Pace accelerating for manufacturing
Expansion in August is third in a row
U.S. manufacturing expanded in August at the fastest pace since late 2018, powered by growth in new orders that are a bright spot in an otherwise struggling economy.
The Institute for Supply Management, an association of purchasing managers, reported Tuesday that its manufacturing index climbed to 56 in August from 54.2 in July, highest since November 2018. Anything above 50 signals growth, and U.S. manufacturing has been expanding for three-straight months.
The reading was bigger than economists had forecast.
Improved factory activity, along with strength in housing and auto sales, suggest the fledgling recovery is beginning to broaden. The gradual reopening of businesses and steady improvement in consumer demand that left inventories depleted are boosting manufacturing, helping support the economic rebound during the elevated unemployment and layoffs across industries.
As the pandemic and the measures meant to contain it paralyzed the American economy, the survey showed that manufacturing contracted in March, April and May before resuming growth in June.
The institute reported that orders, production and export orders all grew faster in August. But the survey’s measurement of hiring shrank for the 13th-straight month. Fifteen of 18 industries reported growth in August, led by wood products, plastics and rubber, food and
textiles.
The survey measures the change in manufacturing activity, not the level of that activity. So even though factories are growing again, they have not regained the ground they lost in the spring, “Overall, the recovery in manufacturing has been swift, but levels of activity remain below the levels before the shutdowns,” Contingent Macro Advisors said in a research report.
Timothy Fiore, chairman of the institute’s manufacturing survey committee, estimated that factories overall are 60% to 70% of the way back to prepandemic levels.
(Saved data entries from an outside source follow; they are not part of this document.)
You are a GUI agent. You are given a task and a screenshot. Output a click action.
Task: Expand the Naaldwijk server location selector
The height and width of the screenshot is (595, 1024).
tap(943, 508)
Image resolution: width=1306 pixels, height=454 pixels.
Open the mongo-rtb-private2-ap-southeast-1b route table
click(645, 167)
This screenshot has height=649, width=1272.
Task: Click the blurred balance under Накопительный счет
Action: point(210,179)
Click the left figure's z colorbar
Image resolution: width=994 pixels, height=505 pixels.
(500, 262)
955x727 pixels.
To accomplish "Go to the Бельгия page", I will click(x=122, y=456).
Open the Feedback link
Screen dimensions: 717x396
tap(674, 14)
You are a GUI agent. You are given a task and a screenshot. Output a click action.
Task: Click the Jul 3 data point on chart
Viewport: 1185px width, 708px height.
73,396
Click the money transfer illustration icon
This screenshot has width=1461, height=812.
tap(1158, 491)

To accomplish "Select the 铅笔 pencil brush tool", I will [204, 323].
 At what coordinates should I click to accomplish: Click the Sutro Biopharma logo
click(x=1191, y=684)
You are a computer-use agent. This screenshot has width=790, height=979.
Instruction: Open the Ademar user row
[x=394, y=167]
Manufacturers, he said, are getting used to operating in pandemic conditions, imposing stricter safety guidelines to prevent infections. Some continue to struggle to get the supplies they need to meet demand.
The virus hit the economy hard in the spring. Gross domestic product — broadest measure of economic output — plummeted at a 31.7% annual pace from April through June, by far the worst three months in records dating back to 1947.
The institute’s index of factory inventories fell to 44.4 in August, the lowest since January 2014, indicating stockpiles were declining at a faster pace. Customer inventories contracted at the quickest rate since June 2010, the report showed.
The overall manufacturing gauge was also boosted by a slowdown in delivery times, which indicates supply bottlenecks.